5. Split the file into train, validation and test dataset using`mldft/utils/create_dataset_splits.py`.

   Example: `python mldft/utils/create_dataset_splits.py <dataset_name>`

6. Create a train data config in `configs/ml/data` to link to the dataset, important are dataset_name and the right setting of atom types in the dataset.

7. Transform into a basis (to reduce dataloading computations during training), for `Graphformer` models use `local_frames_global_natrep`.

   Example: `python mldft/datagen/transform_dataset.py data=<your_train_data_config_name> data/transforms=local_frames_global_natrep`

8. Compute dataset statistics, important is to compute them for the transformation and the energy target that you want to use.

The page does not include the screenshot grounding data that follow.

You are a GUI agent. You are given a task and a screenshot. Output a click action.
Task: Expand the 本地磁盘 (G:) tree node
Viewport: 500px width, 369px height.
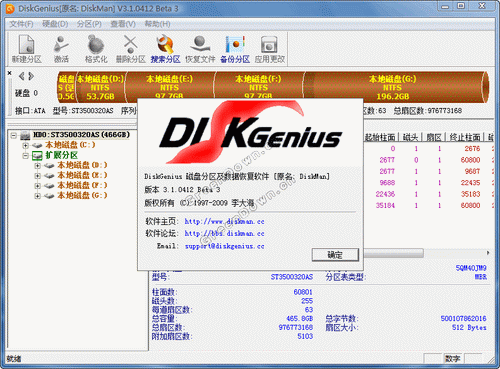click(x=37, y=196)
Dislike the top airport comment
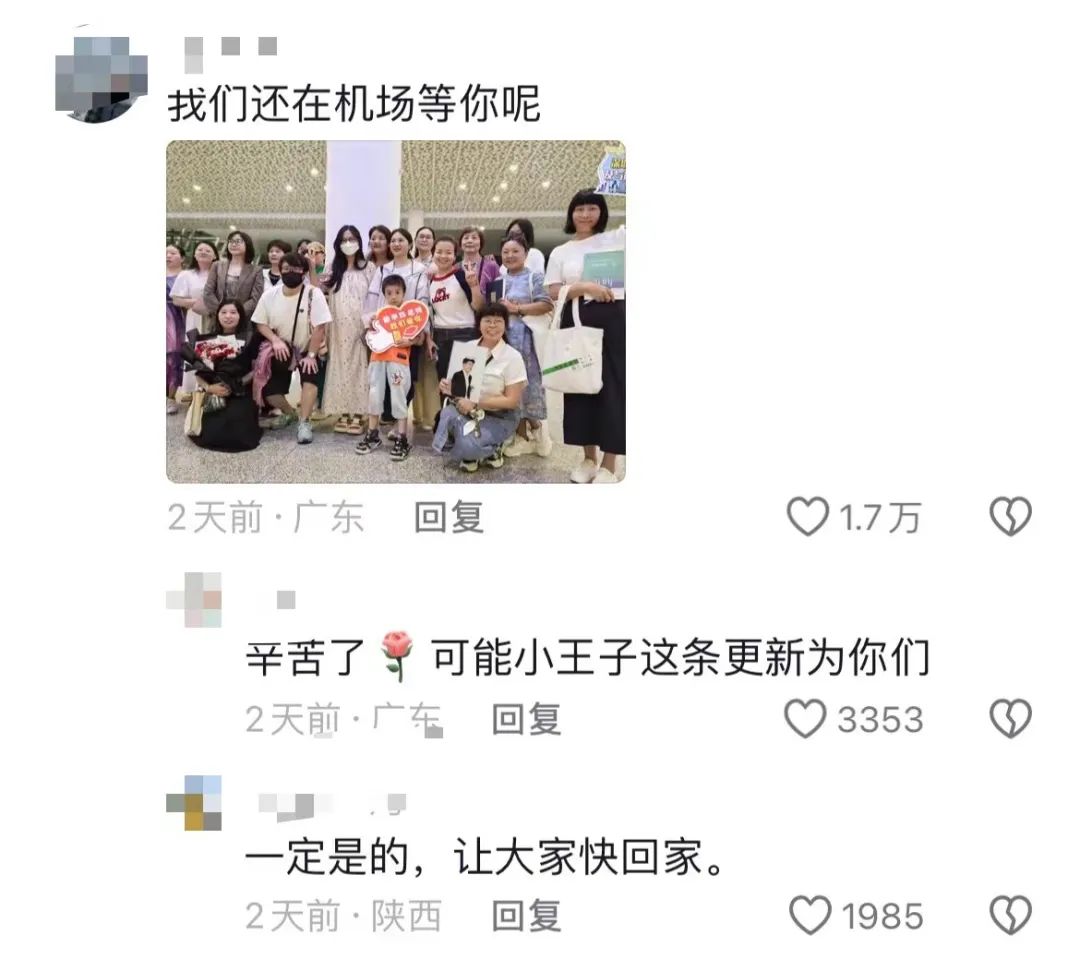1080x959 pixels. [1010, 517]
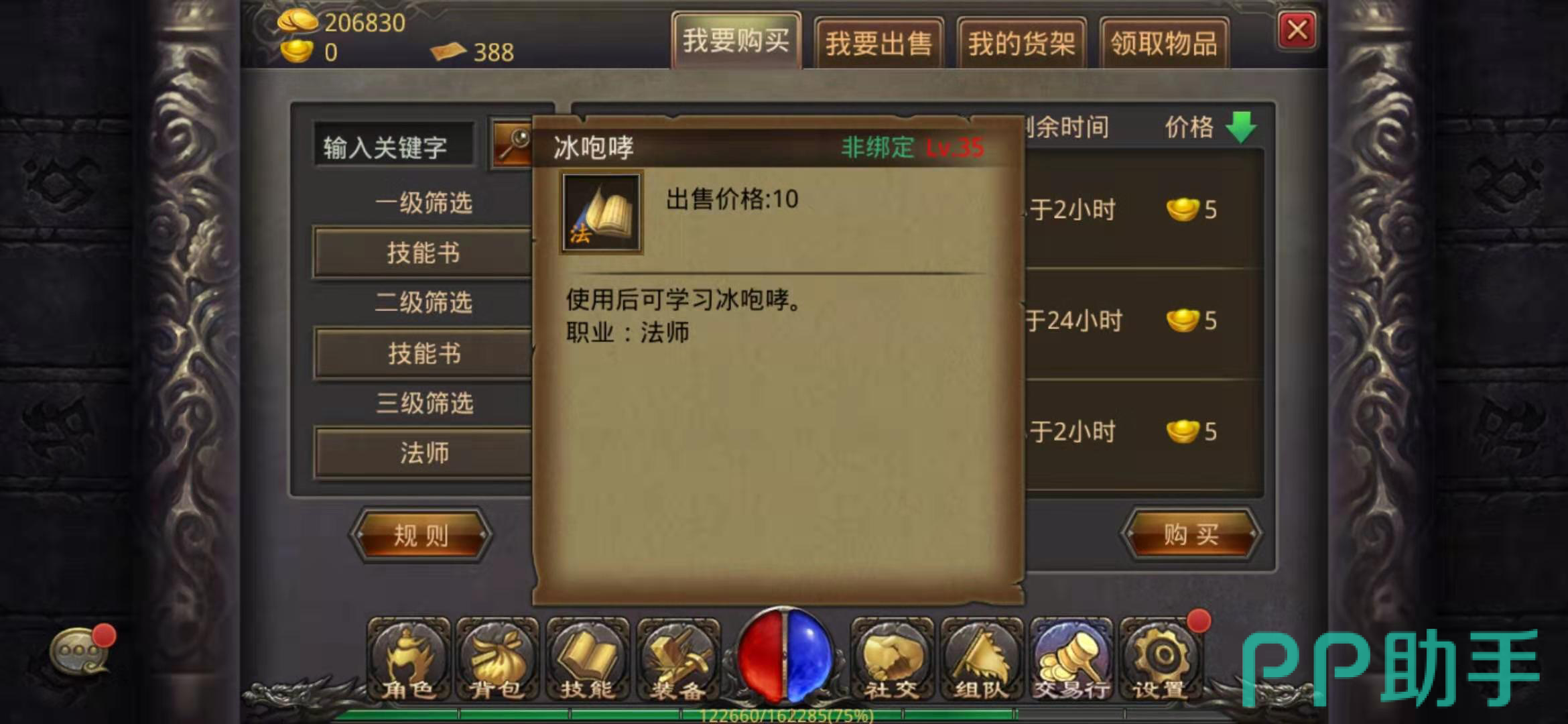Click the 输入关键字 keyword field
The height and width of the screenshot is (724, 1568).
(394, 147)
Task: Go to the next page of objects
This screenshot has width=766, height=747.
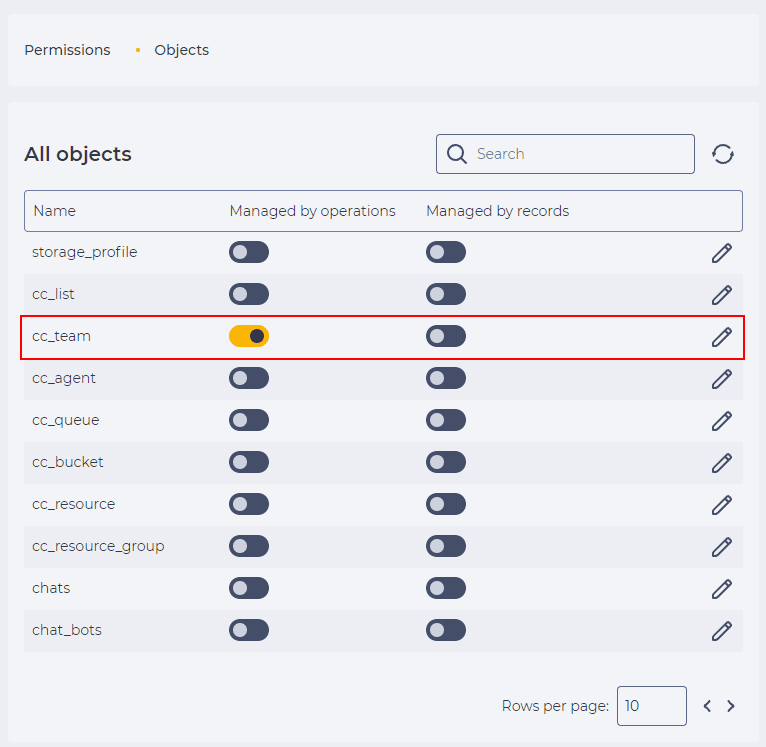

   Example: `python mldft/ml/compute_dataset_statistics.py data=<your_dataset_config_name>`

Now you can start [Training](#Training)

#### Training

Training can be run with:

```bash
python mldft/ml/train.py data=<train_data_config> model=<model_config>
```

Two important settings are

- `data/transforms`: This determines whether the data has been pre-transformed. The default is `local_frames_global_natrep` which means that both *local frames* and *global natural reparametrization* has been applied.
- `data.target_key`: The target you are training. The default is `kin_plus_xc` which means you train on the total kinetic energy and exchange-correlation energy and their gradient. Alternatives are `kin_minus_apbe` which is a delta learning approach to the kinetic energy obtained from the APBE kinetic energy functional and `tot` which means you are training on the total electronic energy.

#### Density Optimization

To run density optimization on a dataset in our format, you can run the following command:

```bash
python mldft/ofdft/run_density_optimization run_path=<path_to_ml_model> \
    n_molecules=<number_of_molecules> device=<device> initialization=<initialization> num_devices=<num_devices>
```

- `path_to_model` is the path of to the model relative to `DFT_MODELS`
- `n_molecules` the number of molecules which should be computed
- `device` the device on which the computation should run, e.g. `cuda`, `cpu`, ...
- `initialization` the initialization to use either `sad`, `minao` or `hückel`, the `sad` initialization requires appropriate dataset statistics.

By default this will run on the validation set of the dataset the model was trained on, but you can overwrite `split_file_path` to use another split file and `split` to toggle between `train`, `val` and `test` splits of the dataset.
Results are plotted in the files `density_optimization.pdf` and `density_optimization_summary.pdf`.

## Additional Info

#### Build documentation

```bash
make docs
# or to build from scratch:
make docs-clean
```

#### Template

For more details about the template visit: https://github.com/ashleve/lightning-hydra-template

## Third-party licenses

This code adapts code from the following third party libraries:

- [pytorch_geometric](https://github.com/pyg-team/pytorch_geometric)
- [equiformer_v2](https://github.com/atomicarchitects/equiformer_v2)

These are distributed under the MIT license which can be found in the [license file](LICENSE).